# am i a crazy cat lady at only 25 yrs old?



## skitty69 (Dec 7, 2021)

gemma my white cat was my first kitty and only cat that i ever adopted from a shelter. after her my 3 other cats found me in weird n unique ways. gracie my 2nd cat (4th pic, licking dewey’s head) came to me right after hurricane irma. i live d right in the water in west palm beach florida. i don’t know how she survived (she was no older then 7-8 weeks). my 3rd cat is ugene! my orange cat. he was already a year or two old when he showed up on my front yard a few years ago. very skinny and flea infested. immediately started feeding and loving him as much as i could. id let him outside at night and let him come in during the day when i was around but gemma didn’t like him at all and took her almost a year and a half (and she was basically forced to live w/ him once i moved and left her no choice). and my 4th baby is dewey. she showed up at my work place one weekend (happened to be my birthday weekend and i was off for a few days. ) people were trying to catch her out no one could. people were texting me telling me about her cuz they know i love kittys. the day i came back she was still wandering around no one ended up being able to catch her. with in two hours i had her back at my house. funny story, i named her dewey bc for the first 2 months of her life i was convinced she was a boy! she was so playful and crazy. took her to get all of her shots and fixed , turns out she’s a girl!
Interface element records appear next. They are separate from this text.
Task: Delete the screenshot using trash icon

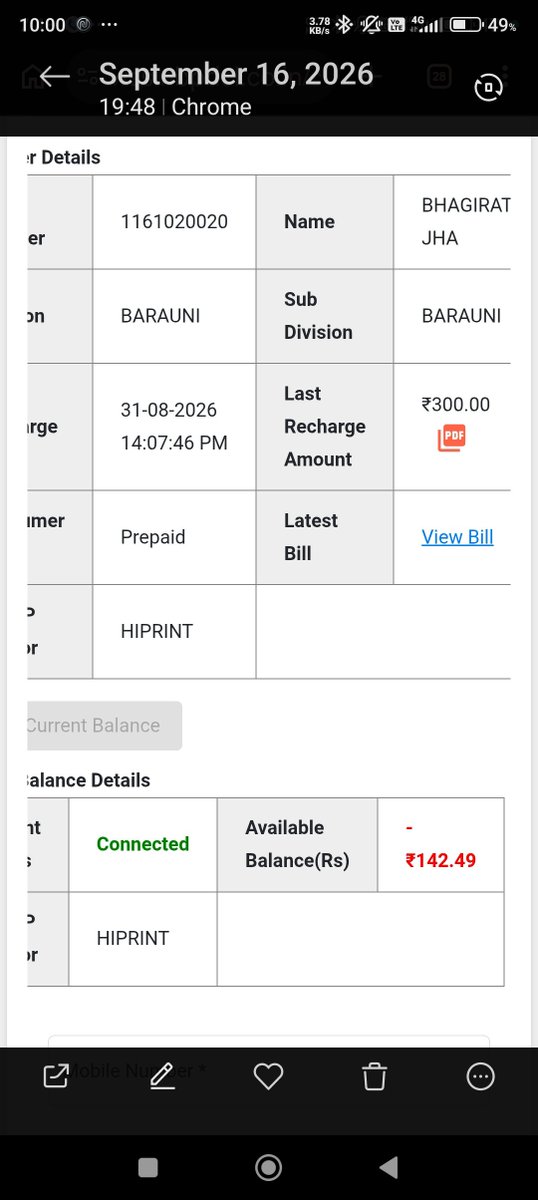Action: [374, 1076]
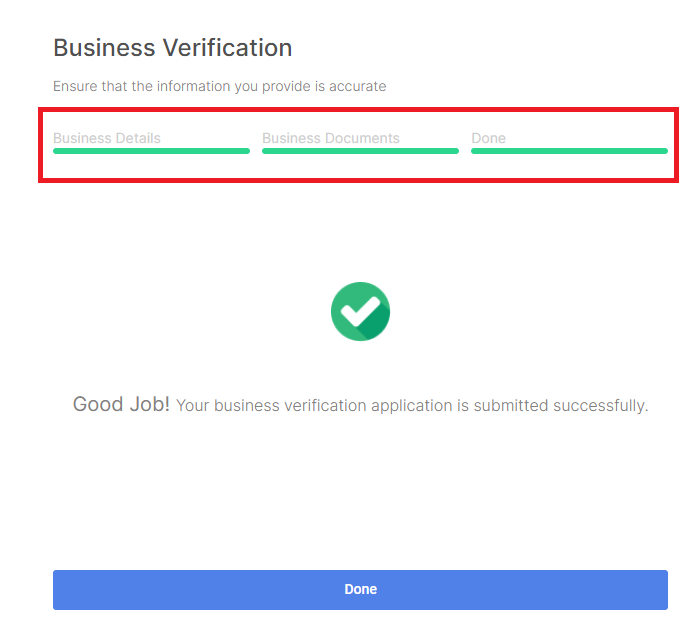Click the blue Done button
The image size is (693, 643).
360,590
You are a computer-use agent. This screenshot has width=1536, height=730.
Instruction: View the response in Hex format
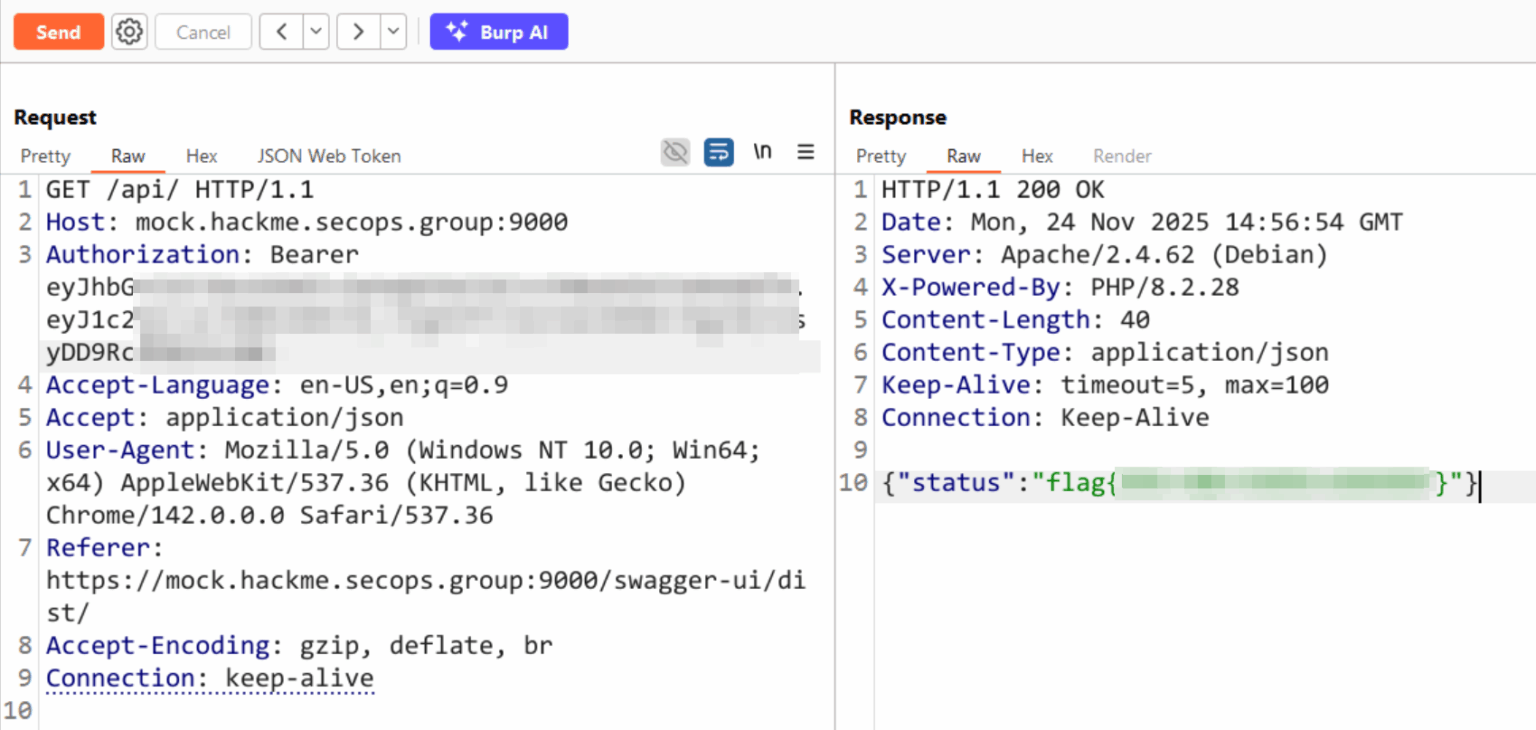click(1037, 155)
PS- as you can see, ugene and dewey are OBSESSED. specifically dewey . she’s attached at the hip to him


----------



## miscellaneous (May 24, 2021)

skitty69 said:


> gemma my white cat was my first kitty and only cat that i ever adopted from a shelter. after her my 3 other cats found me in weird n unique ways. gracie my 2nd cat (4th pic, licking dewey’s head) came to me right after hurricane irma. i live d right in the water in west palm beach florida. i don’t know how she survived (she was no older then 7-8 weeks). my 3rd cat is ugene! my orange cat. he was already a year or two old when he showed up on my front yard a few years ago. very skinny and flea infested. immediately started feeding and loving him as much as i could. id let him outside at night and let him come in during the day when i was around but gemma didn’t like him at all and took her almost a year and a half (and she was basically forced to live w/ him once i moved and left her no choice). and my 4th baby is dewey. she showed up at my work place one weekend (happened to be my birthday weekend and i was off for a few days. ) people were trying to catch her out no one could. people were texting me telling me about her cuz they know i love kittys. the day i came back she was still wandering around no one ended up being able to catch her. with in two hours i had her back at my house. funny story, i named her dewey bc for the first 2 months of her life i was convinced she was a boy! she was so playful and crazy. took her to get all of her shots and fixed , turns out she’s a girl! PS- as you can see, ugene and dewey are OBSESSED. specifically dewey . she’s attached at the hip to him
> 
> 
> View attachment 132198
> ...


Adorable family you have there and good for you for adopting! In answer to your question... yes, you ARE a crazy cat person. Be proud! You're one of us now. 🥴


----------



## islandanchoress (Dec 14, 2021)

My situation is at the other end of the scale; at nearly 80 I am totally a crazy cat lady... I now care for all the cats on the small Irish island where I live... all five of them... All rescues... My avatar is Jacob, rescued ,many years ago - as were Oliver and Selkie much more recently, And the two island cats who I have named Tonto and Dominic. I had tow more until recently.. maybe one day I will be able to talk about that but far away is that. Love costs; huge love costs hugely.. But love is love regardless of cost. Be we 25 or eighty? we share being crazy about cats.


----------